Сквозь страх — страница 24 из 105

— А где он сейчас? — обеспокоился Измайлов. — Что-нибудь с ним случилось?

Командир взвода испытующе посмотрел на молодого красноармейца, дескать, правду ли он тут говорит, и произнес:

— С ним ничего… Все в порядке… Кстати, он теперь работает, кажется, здесь, в Казани.

Измайлов облегченно вздохнул:

— Значит, жив-здоров Василий Николаевич?

Командир ничего не ответил, положил пистолет к себе в карман и вышел.

После ужина Измайлова вызвал к себе командир батальона Рахимкулов. Его проводил туда дежурный по батальону.
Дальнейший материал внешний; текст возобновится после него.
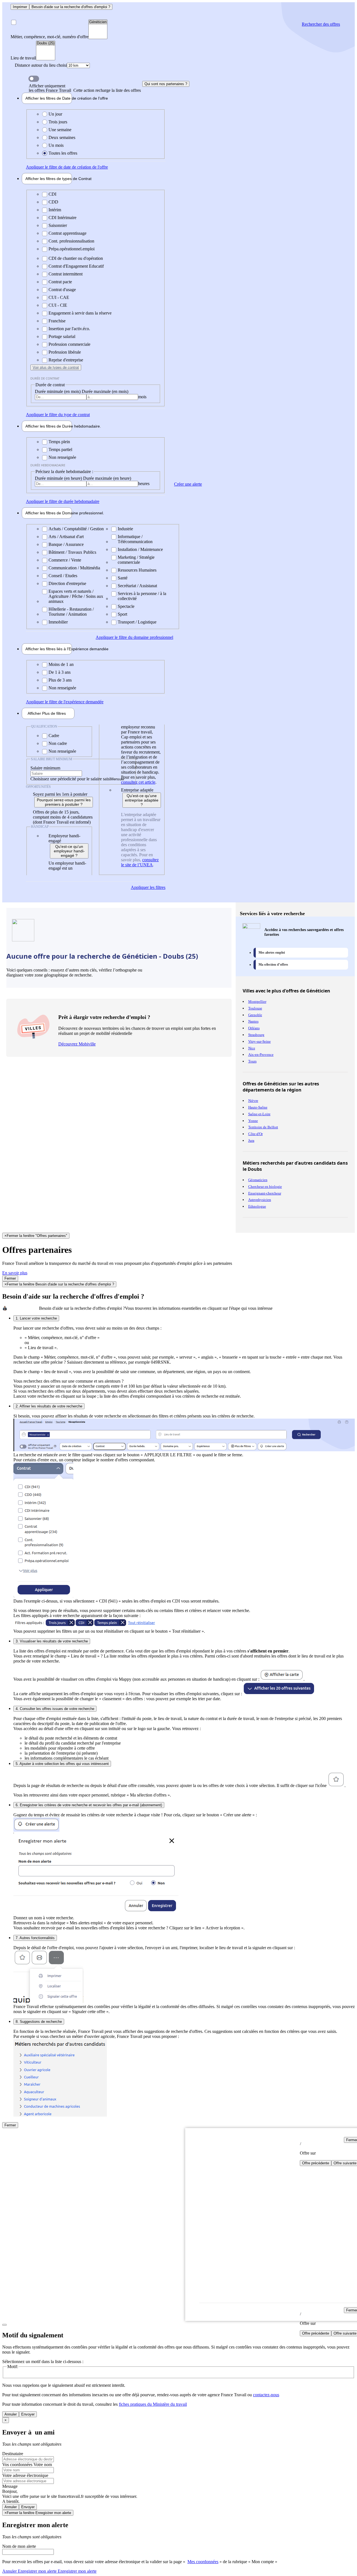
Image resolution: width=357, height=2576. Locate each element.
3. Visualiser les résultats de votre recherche (52, 1641)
Комбат располагался в торце здания, занимая помещение бывшей ротной каптерки. Из узкой, длинной, как траншея, комнаты то и дело выходили командиры рот и взводов. Пока ждали, когда освободится комбат, Измайлов испытал нервное напряжение, неприятно холодившее живот. И он не очень-то вникал в наставления сопровождавшего его дежурного о том, как по-воински полагается появляться перед строгими очами начальства.

Через несколько минут Шамиль уже стоял навытяжку перед комбатом — молодым, лет тридцати пяти, мужчиной с льняными шелковистыми волосами, какие часто бывают на головах больших кукол. Его серьезные глаза, казалось, застыли от напряжения, с которым он всматривался в лицо подчиненного. Потом он жестом указал на табурет с облупившейся зеленой краской, стоявшей впритык к однотумбовому старенькому столу.

— Смотрел ваши бумаги, — без вступления начал Рахимкулов, — вы подходите для школы красных командиров. Хочу вас рекомендовать туда на учебу. Как?

Нервный груз разом спал, и Шамиль по-граждански пожал плечами, пролепетав:

— Не знаю, товарищ командир. Как скажете.

— Мы здесь приказываем, а не говорим и не увещеваем. Я просто хочу услышать ваше собственное желание. Ведь вы, надеюсь, можете его выразить внятно. Образование-то позволяет.

«С чего-то это вдруг спрашивают в армии желание подчиненного, — удивился он. — Может, этому существует какая-то альтернатива. И у комбата имеется собственный интерес». И Измайлов без обиняков спросил его:

— А что, товарищ командир, у меня есть выбор, да?

Белесые брови комбата шевельнулись.

— А вы, Измайлов, догадливый. — Он пристально, с каким-то даже любопытством оглядел новобранца. — Да, существует и другое мнение. — Комбат немного помолчал и прибавил: — Есть мнение направить вас в ведомство Гирша Олькеницкого.

— Куда это? — с беспокойством осведомился Измайлов.

— Это в Казанскую губернскую чрезвычайную комиссию по борьбе с контрреволюцией и саботажем. Говоря короче: в губчека. Олькеницкий ее председатель. Туда вас рекомендует как толкового джигита товарищ Соловьев. — Рахимкулов вытащил из ящика стола пистолет и протянул, его Измайлову, давая понять, что они выяснили истинность его слов. Но комбат конечно же не ожидал такого поворота, что этого паренька захотят у него забрать.

— Я бы хотел, товарищ командир, пойти под начало Соловьева, если он сейчас работает в губчека.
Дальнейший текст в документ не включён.